:: What you should do ::
Which lines of the material contain the word "computer"? Show each one.

:: Data for processing ::
--- --- ---

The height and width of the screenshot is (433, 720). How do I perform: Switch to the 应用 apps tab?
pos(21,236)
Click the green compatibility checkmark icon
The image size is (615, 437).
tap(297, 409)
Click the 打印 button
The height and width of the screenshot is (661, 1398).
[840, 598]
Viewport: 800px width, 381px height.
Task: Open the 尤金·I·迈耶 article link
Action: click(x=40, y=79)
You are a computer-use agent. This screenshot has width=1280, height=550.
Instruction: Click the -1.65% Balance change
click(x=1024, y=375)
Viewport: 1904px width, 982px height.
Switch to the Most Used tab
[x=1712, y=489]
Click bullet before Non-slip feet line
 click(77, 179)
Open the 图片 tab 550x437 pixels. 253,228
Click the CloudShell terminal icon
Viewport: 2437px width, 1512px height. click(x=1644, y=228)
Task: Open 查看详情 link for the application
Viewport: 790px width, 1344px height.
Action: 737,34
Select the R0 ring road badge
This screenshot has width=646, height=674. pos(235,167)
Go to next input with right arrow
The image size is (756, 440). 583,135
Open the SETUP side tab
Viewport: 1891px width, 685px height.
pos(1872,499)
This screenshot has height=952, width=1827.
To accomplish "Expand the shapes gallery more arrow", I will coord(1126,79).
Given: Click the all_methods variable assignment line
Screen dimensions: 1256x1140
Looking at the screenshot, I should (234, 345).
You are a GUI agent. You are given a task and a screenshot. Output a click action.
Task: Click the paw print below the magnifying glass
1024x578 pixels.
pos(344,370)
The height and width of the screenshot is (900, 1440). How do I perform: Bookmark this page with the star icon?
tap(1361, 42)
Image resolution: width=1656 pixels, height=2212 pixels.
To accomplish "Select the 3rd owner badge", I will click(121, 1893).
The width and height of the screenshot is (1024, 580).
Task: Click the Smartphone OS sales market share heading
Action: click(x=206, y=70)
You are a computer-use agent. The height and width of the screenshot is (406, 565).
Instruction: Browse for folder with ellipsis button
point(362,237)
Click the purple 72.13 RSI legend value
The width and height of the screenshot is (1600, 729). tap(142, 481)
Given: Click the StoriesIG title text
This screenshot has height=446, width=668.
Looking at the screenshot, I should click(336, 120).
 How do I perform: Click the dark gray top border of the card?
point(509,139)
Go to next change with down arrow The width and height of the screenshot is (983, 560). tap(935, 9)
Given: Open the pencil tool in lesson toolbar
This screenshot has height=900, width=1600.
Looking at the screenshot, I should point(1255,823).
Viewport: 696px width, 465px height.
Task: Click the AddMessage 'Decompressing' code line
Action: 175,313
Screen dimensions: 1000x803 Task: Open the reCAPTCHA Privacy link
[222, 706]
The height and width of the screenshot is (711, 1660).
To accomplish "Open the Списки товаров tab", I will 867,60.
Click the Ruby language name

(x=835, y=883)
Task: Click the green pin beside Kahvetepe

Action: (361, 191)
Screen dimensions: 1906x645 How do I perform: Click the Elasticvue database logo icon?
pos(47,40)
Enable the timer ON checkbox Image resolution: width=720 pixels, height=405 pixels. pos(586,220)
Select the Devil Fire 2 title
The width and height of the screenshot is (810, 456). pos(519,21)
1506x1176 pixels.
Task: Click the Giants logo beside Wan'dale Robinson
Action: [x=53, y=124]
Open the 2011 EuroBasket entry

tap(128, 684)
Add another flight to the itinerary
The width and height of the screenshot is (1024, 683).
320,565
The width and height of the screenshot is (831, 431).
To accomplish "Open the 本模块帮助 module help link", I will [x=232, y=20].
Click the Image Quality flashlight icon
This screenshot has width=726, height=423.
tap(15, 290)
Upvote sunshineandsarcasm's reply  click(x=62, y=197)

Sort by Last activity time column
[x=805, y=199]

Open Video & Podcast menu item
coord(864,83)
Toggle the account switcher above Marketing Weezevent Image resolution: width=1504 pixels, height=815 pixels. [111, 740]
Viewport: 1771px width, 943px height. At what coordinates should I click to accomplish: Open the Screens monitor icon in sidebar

--- --- ---

:: Answer to the exercise ::
You are a computer-use agent. This screenshot has width=1280, height=550.
You are a computer-use agent. The height and width of the screenshot is (406, 565).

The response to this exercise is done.